A massive ring of celestial bodies, either made of black holes or Neutron stars has been found by astronomers using NASA's Chandra X-ray Observatory. The ring was found in a galaxy that is about 300 million light years away.
The one ring does not really wield power over its nearby galaxies, but can be useful in understanding what happens when two of them crash into each other, says NASA in a release. The space trained two of their observatories at this galaxy far far away, called AM 0644-741 (AM 0644 for short).
The image above was created by combining Hubble optical data with Chandra's X-ray data. While the Hubble data shows a ring and colour composite in RGB, Chandra's image shows that there is a strong X-ray coming from the region. These could be binary systems powered by stellar-mass black holes or neutron stars, says NASA.
Arranged in a ring, this remarkable stationing is rather unusual.
As to whether this ring is made of either neutron stars or black holes come from, researchers think that it was gravity. This formation could have happened when one galaxy pulled another nearby one into itself, by the sheer force of gravity. The first galaxy—lower left of the image—notes the release, likely generated ripples in the gasses of the second one. AM 0644 is seen in the lower right. These ripples then met with the gasses that produced a ring of gas constantly expanding, triggering the birth of new stars.

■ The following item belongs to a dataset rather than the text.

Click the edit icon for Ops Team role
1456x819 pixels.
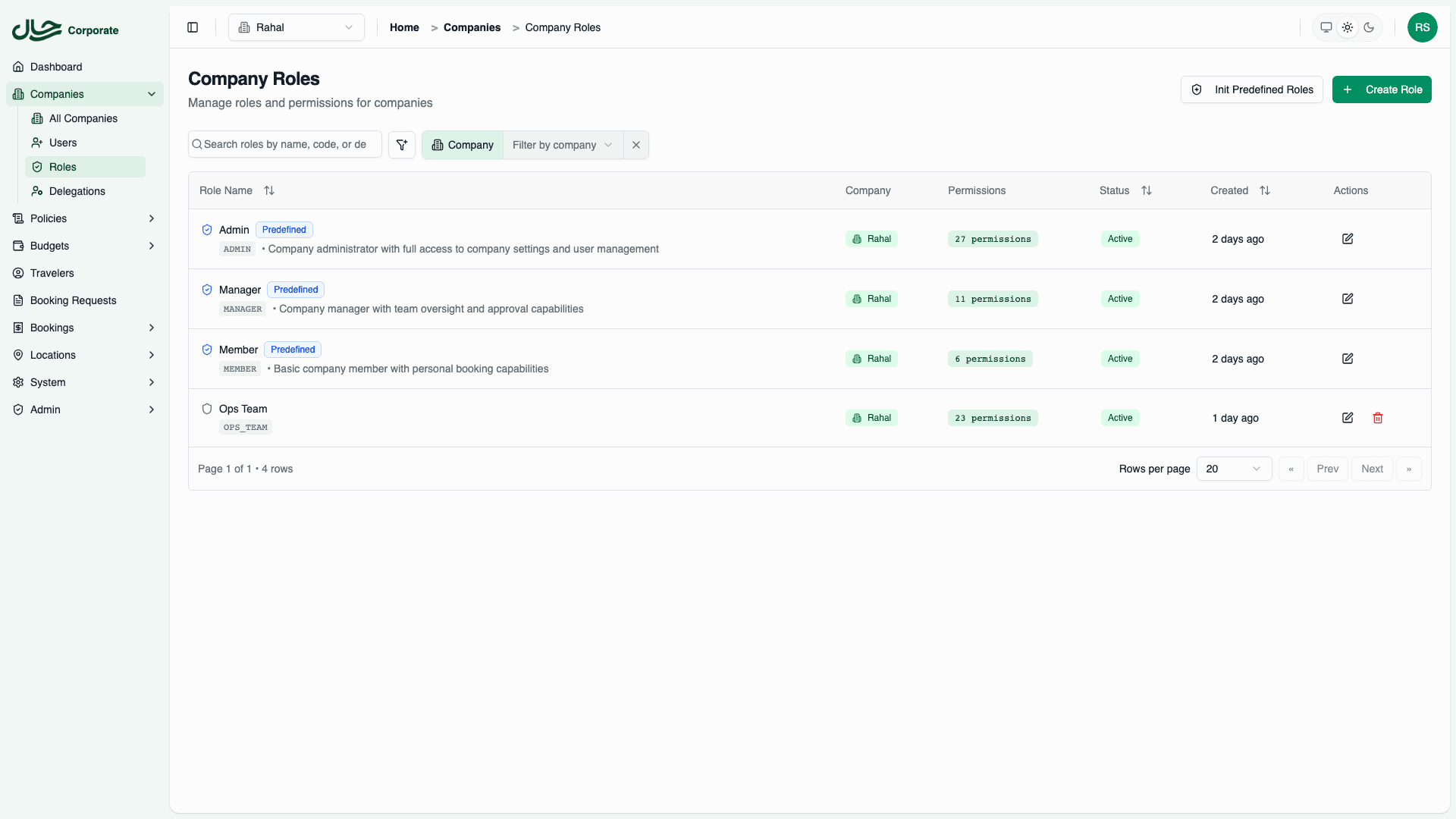[x=1348, y=418]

When new stars are formed, the largest of them lead short lives, on a cosmic scale, that is about a few million years. As they die, they explode into supernovas leaving behind one of two things- black holes or neutron stars. Black holes continue to grow and gain masses and reach up to 20 times the solar mass, neutron stars stay about the same mass as the Sun.

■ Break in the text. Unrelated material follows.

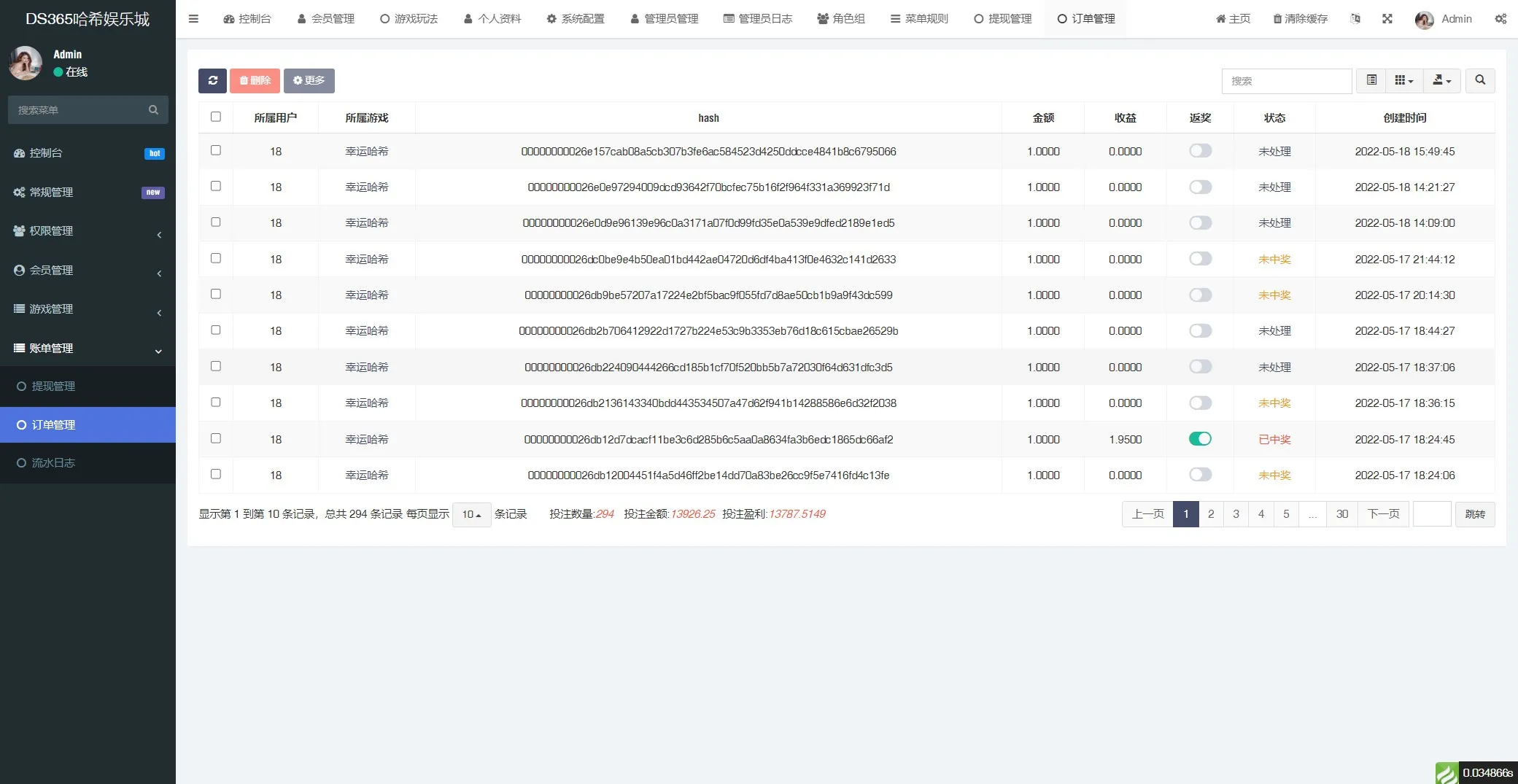
Task: Expand the 游戏管理 sidebar menu
Action: click(x=87, y=308)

At times, says NASA's release, some black holes or neutron stars might have close companion stars and siphon gas from them and gases flow in a circular pattern, like water flowing out of a drain pipe. This movement and friction as a result super-heats the gasses to a point where they begin to produce a massive amount of X-ray radiation that Chandra can easily detect.
Results of this study was reported in a new paper led by Anna Wolter from INAF-Osservatorio Astronomico di Brera in Milano, Italy.